Le président américain Barack Obama a affiché lundi sa ferme opposition à un internet à deux vitesses, suscitant la colère des fournisseurs d'accès qui souhaitent facturer des connexions plus rapides à certains de leurs clients.

Dans un communiqué, M. Obama a plaidé pour que l'«internet libre et ouvert» soit considéré comme un service public au même titre que l'accès à l'eau ou à l'électricité, requérant à ce titre une stricte application du principe de la «neutralité du net».

«Aucun service ne devrait être coincé dans une connexion lente parce qu'il ne paye pas de frais» supplémentaires, a développé le président américain, actuellement en visite officielle en Asie.

La polémique sur la neutralité du net a été relancée aux États-Unis par une proposition controversée adoptée en mai par le régulateur américain des télécoms (FCC) qui ouvre la voie, contre paiement, à des lignes internet plus rapides pour certains sites gourmands en bande passante.

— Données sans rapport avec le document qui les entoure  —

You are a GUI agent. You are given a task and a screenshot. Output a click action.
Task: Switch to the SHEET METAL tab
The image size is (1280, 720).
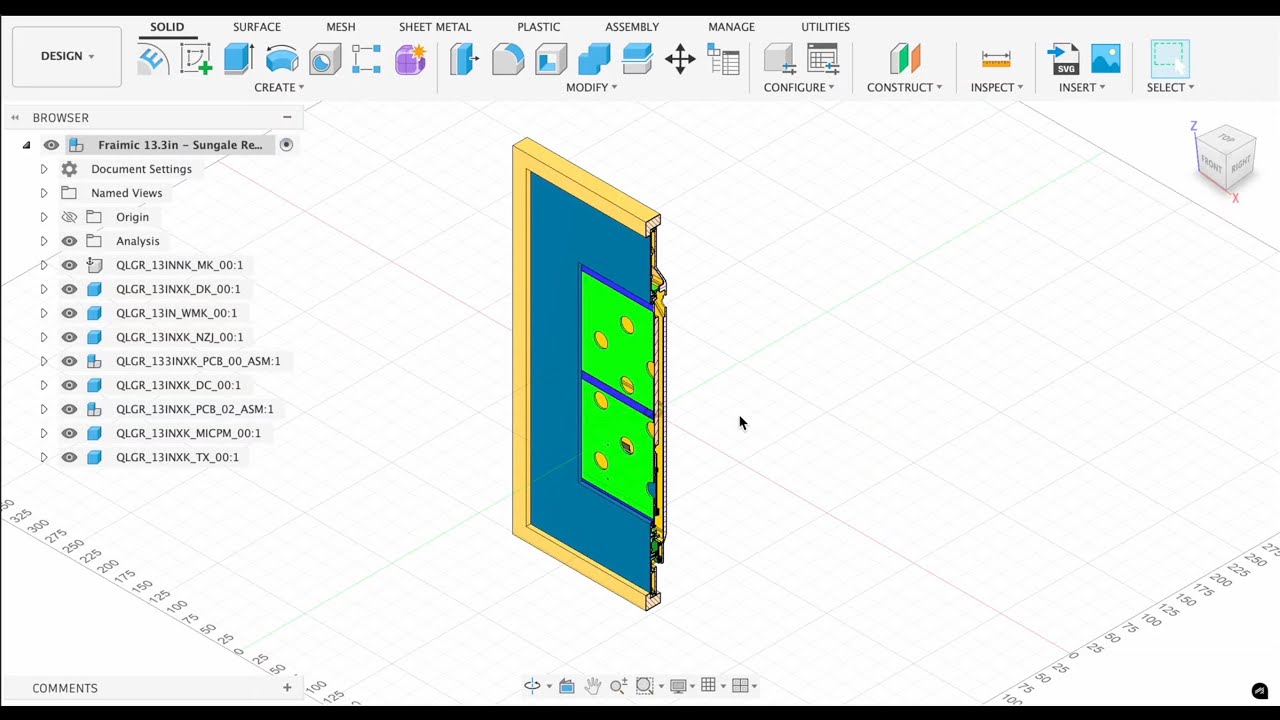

Certains fournisseurs de contenu, comme Netflix, pourraient ainsi devoir payer des sommes énormes à des câblo-opérateurs pour offrir une connexion plus rapide à leurs utilisateurs.

«Nous ne pouvons pas permettre aux fournisseurs d'internet de restreindre le meilleur accès (à la Toile) ou de choisir des gagnants et des perdants sur le marché en ligne pour des services et des idées», a affirmé M. Obama, qui effectue actuellement une visite en Asie.

Le président américain cherche ainsi à éviter qu'une entreprise internet ne soit en mesure de privilégier un fournisseur de contenus au profit d'un autre, en modulant la vitesse de connexion à leurs services.

«Profonde préoccupation»

Dans son communiqué, M. Obama exhorte la FCC (Federal Communications Commission), bien qu'elle soit une autorité indépendante, à tout faire pour préserver la neutralité du net.

«Comme je l'ai déjà fait auparavant, je demande une interdiction explicite de 'priorité payante' et de toute autre restriction ayant un effet similaire», a  martelé M. Obama.

Le président américain se range ainsi aux côtés d'une centaine de groupes du secteur technologique, dont Microsoft, Google ou Facebook, qui s'étaient publiquement opposés à ces offres payantes et avaient dénoncé «une grave menace envers internet».

«La 'neutralité du net' est l'essence même d'internet depuis sa création, mais c'est aussi un principe que nous ne pouvons pas prendre pour acquis», a mis en garde le président.

Son appel à classer l'accès à l'internet parmi les services publics donnerait plus de marge de manoeuvre aux autorités pour réguler plus étroitement le secteur, au grand dam des grands fournisseurs d'accès (Verizon, Comcast, TimeWarner Cable, AT&T).

Mais s'il a «salué» la contribution de M. Obama, le président de la FCC, Tom Wheeler, fait remarquer que certaines propositions pourraient poser des «problèmes légaux».

L'association qui représente les intérêts du secteur a d'ailleurs très vite fait part de sa «profonde préoccupation».

«Nous sommes profondément préoccupés par le soutien apporté par le président Obama à la classification d'Internet comme un service public», écrit Scott Belcher, le patron de Telecommunications Industry Association (TIA), dans un communiqué.

Selon lui, une telle décision aurait des «conséquences négatives» pour les consommateurs et l'économie.

Un autre groupe de pression, le USTelecom, a lui estimé que la prise de position de M. Obama était «contraire aux intérêts de la nation et au futur technologique de l'Amérique».

Selon cette association, l'industrie des télécoms ne restera pas inerte face au «changement radical» prôné par l'exécutif américain et pourrait bien engager des actions en justice.

Une précédente décision de justice en janvier 2014, impulsée par Verizon, avait contraint la FCC à alléger sa réglementation du secteur et à lâcher du lest sur la neutralité du net.

Rejeté par l'industrie, le plaidoyer de M. Obama a en tout cas reçu le soutien de l'organisation militante Public Knowledge, qui a estimé que les mesures préconisées par le président constituaient «les meilleurs outils» pour préserver la plateforme de communication «la plus importante du XXIe siècle».